___ Data extracts ___

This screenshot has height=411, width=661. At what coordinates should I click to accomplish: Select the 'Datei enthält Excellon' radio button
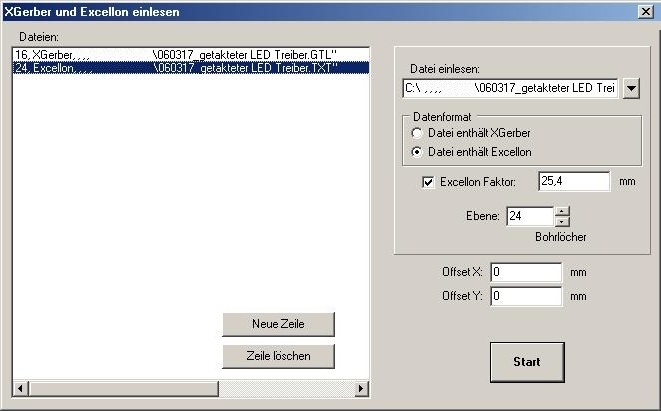coord(417,152)
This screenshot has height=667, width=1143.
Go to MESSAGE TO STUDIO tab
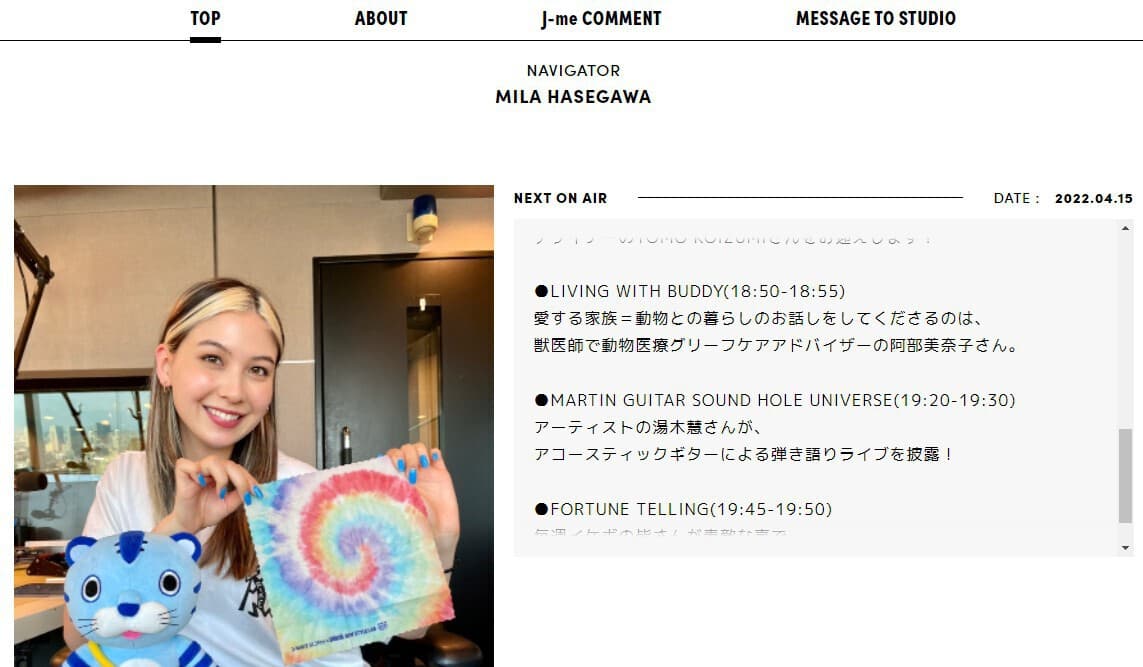(x=875, y=18)
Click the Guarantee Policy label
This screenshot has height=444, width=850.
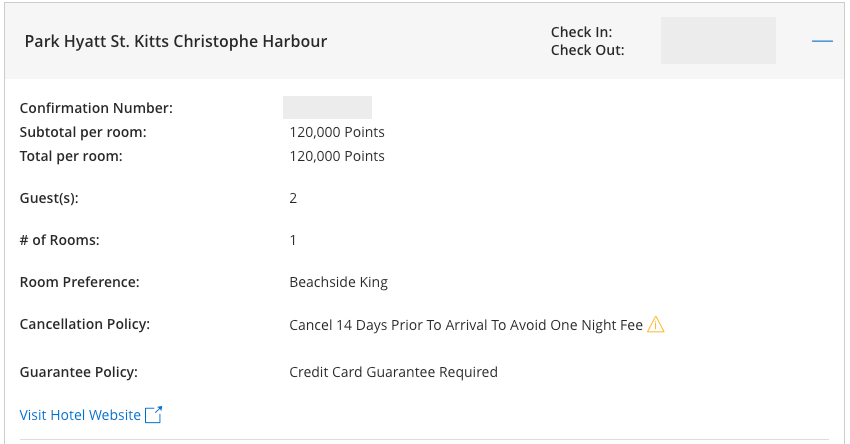[79, 372]
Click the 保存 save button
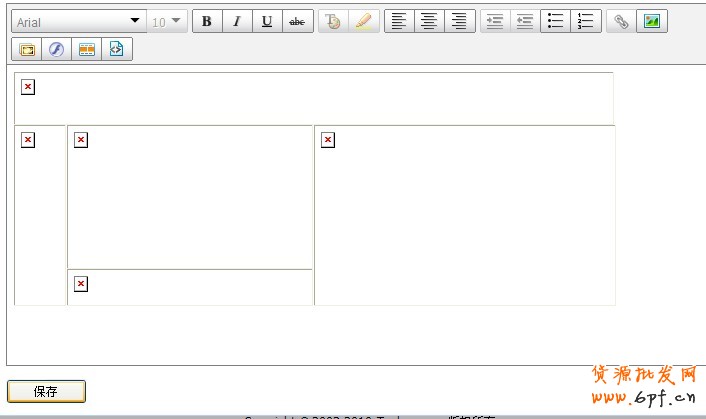Viewport: 706px width, 419px height. [46, 392]
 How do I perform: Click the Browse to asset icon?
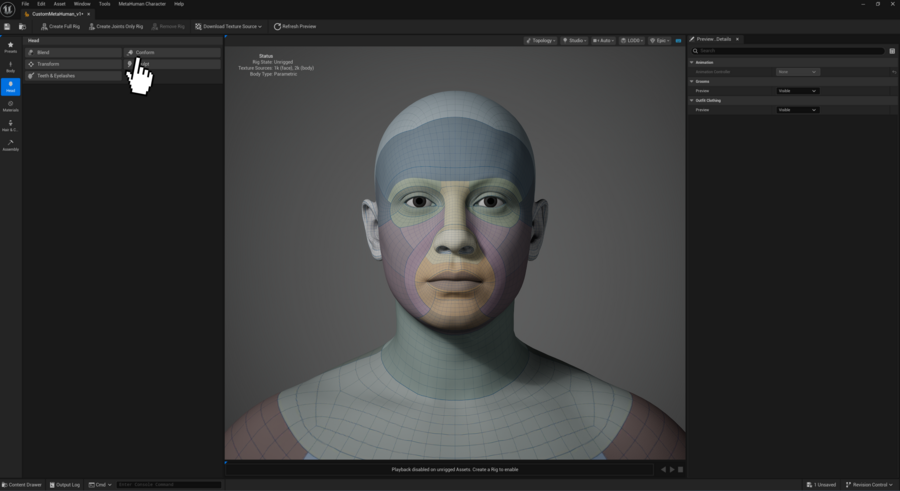(22, 27)
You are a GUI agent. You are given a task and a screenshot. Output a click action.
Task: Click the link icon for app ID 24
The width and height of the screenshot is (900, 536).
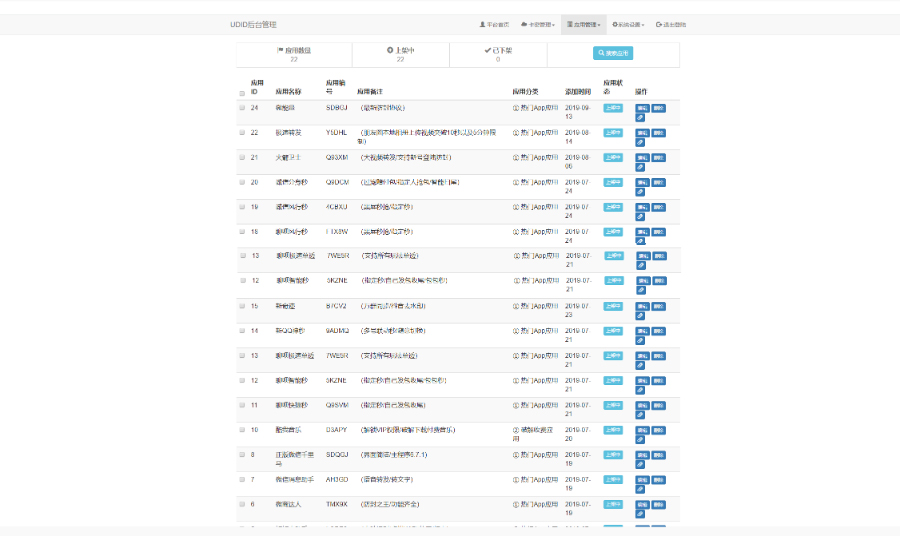(x=640, y=118)
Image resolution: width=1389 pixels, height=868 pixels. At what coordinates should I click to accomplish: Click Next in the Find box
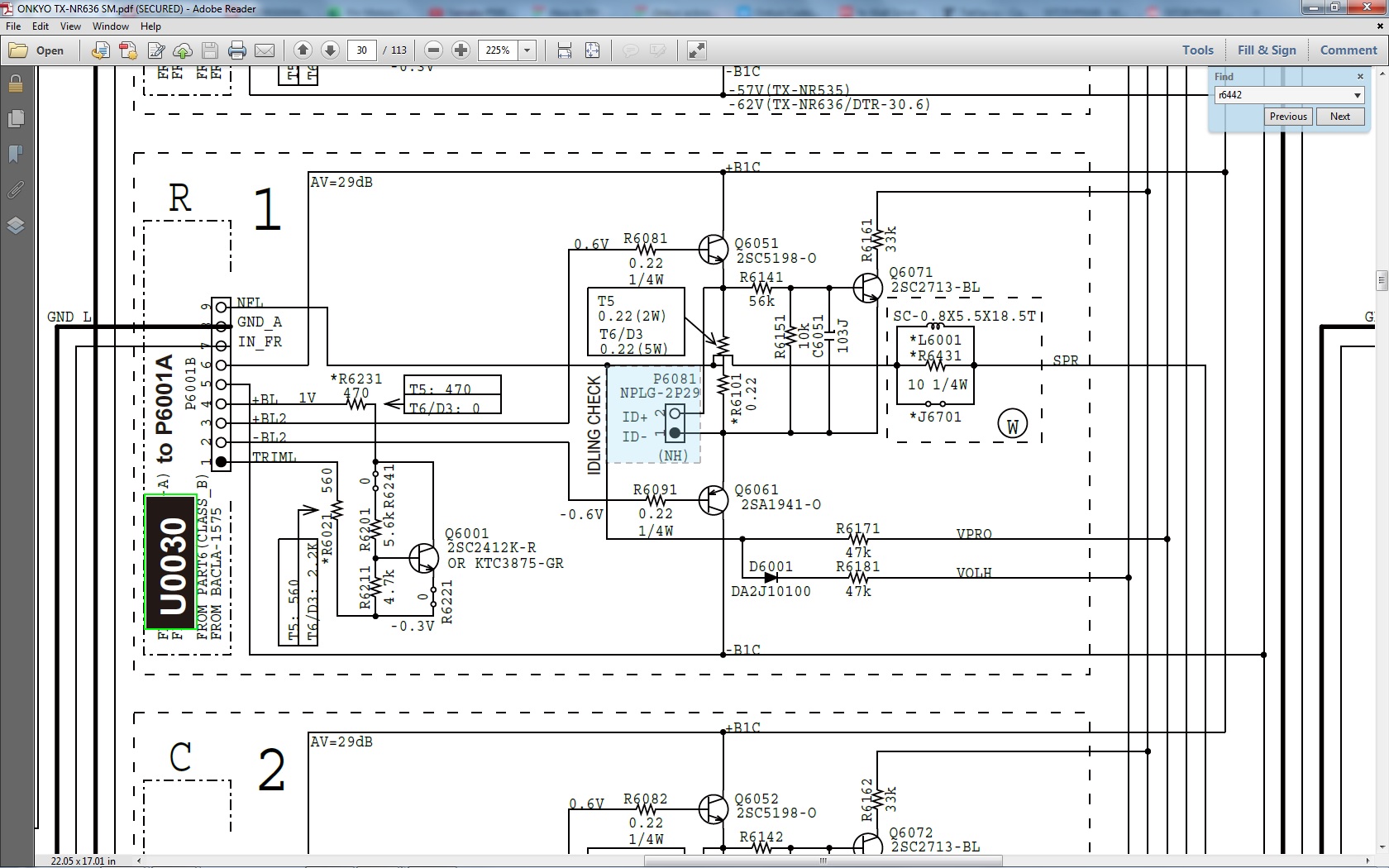point(1339,117)
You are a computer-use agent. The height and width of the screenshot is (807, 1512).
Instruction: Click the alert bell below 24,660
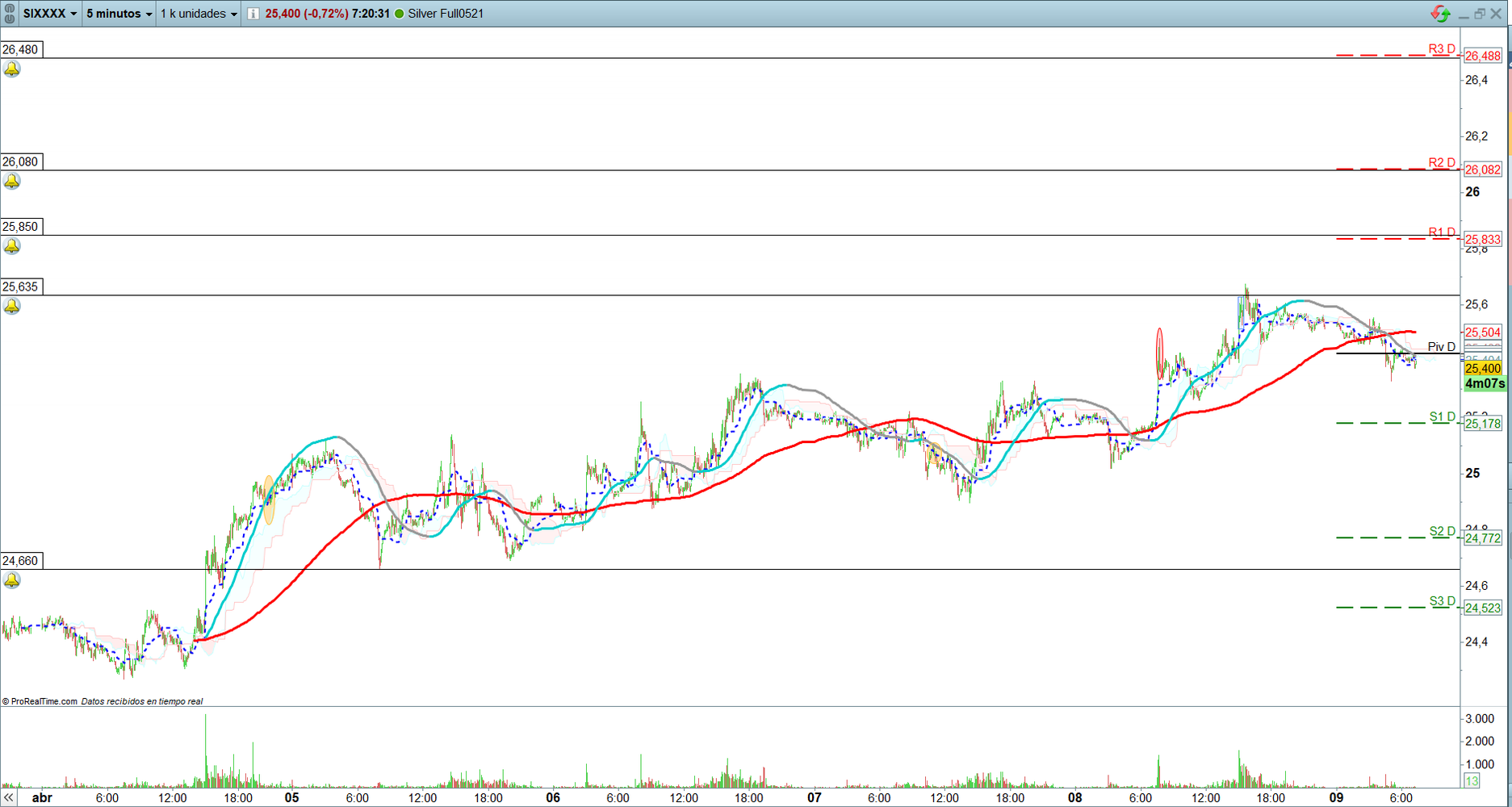pyautogui.click(x=12, y=580)
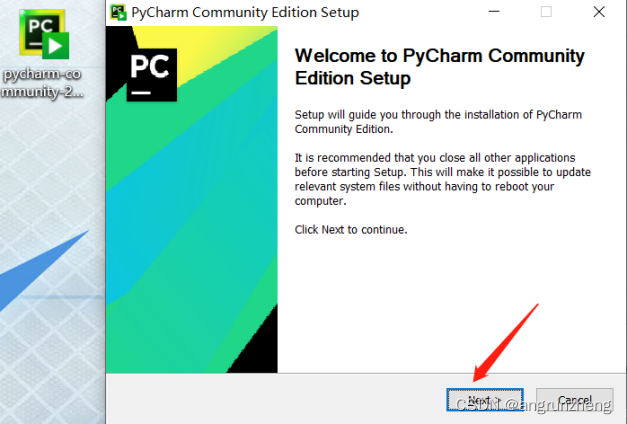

___

**Assignment**
Print out the whole listing word for word. Leave the pictures out.

**Reply**
This screenshot has height=411, width=661. At what coordinates should I click to accomplish: Select the 'Datei enthält Excellon' radio button
coord(417,152)
This screenshot has height=667, width=1143.
Go to MESSAGE TO STUDIO tab
(x=875, y=18)
Click the Guarantee Policy label
This screenshot has height=444, width=850.
[79, 372]
Click the 保存 save button
Viewport: 706px width, 419px height. [46, 392]
 How do I perform: Click the Browse to asset icon?
(22, 27)
You are a GUI agent. You are given a task and a screenshot. Output a click action.
Task: Click the link icon for app ID 24
The width and height of the screenshot is (900, 536).
(x=640, y=118)
Image resolution: width=1389 pixels, height=868 pixels. At what coordinates should I click to accomplish: Click Next in the Find box
point(1339,117)
You are a computer-use agent. The height and width of the screenshot is (807, 1512).
Instruction: Click the alert bell below 24,660
pyautogui.click(x=12, y=580)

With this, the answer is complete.